Thursday, July 4, 2013

Something fishy in the way we talk


We know that gestures are a form of nonverbal communication in which visible bodily actions are used to communicate important messages, either in place of speech or together and in parallel with spoken words. Some of us use gestures more than others and some hand gestures are typically culturally sensitive. The thumbs up gesture in the USA is usually accepted to mean “well done” whilst in countries such as Russia and western Africa it’s an insult.


Gestures are, however, much much more interesting when we consider their origin. It seems fish have a role to play.
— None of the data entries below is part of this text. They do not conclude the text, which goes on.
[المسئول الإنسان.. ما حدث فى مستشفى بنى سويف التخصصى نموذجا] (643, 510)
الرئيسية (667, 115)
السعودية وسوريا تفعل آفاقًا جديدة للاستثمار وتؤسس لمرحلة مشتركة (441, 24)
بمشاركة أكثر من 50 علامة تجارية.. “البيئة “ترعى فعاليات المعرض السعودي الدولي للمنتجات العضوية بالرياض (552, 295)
Apparently, according to Andrew Bass from Cornell University, the evolutionary origins of the behavioral coupling between speech and hand movement is traced back to a developmental compartment in the brain of fishes.
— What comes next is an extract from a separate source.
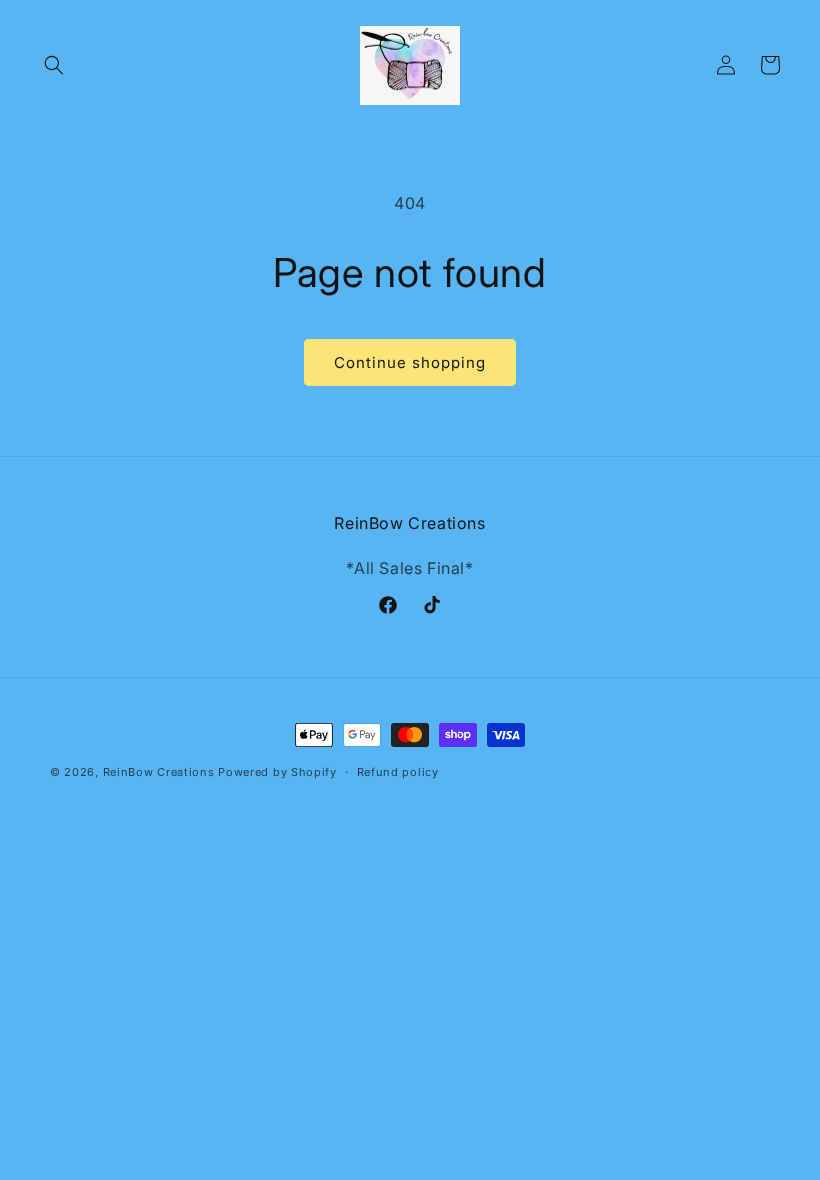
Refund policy (398, 772)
Pectoral appendages (fins and forelimbs) are mainly used for locomotion. However, pectoral appendages also function in social communication for the purposes of making sounds that we simply refer to as non-vocal sonic signals, and for gestural signalling.

Studies of early development in fishes show that neural networks in the brain controlling the more complex vocal and pectoral mechanisms of social signalling among birds and mammals have their ancestral origins in a single compartment of the hindbrain in fishes. This begins to explain the ancestral origins of the neural basis for the close coupling between vocal and pectoral/gestural signalling that is observed among many vertebrate groups, including humans.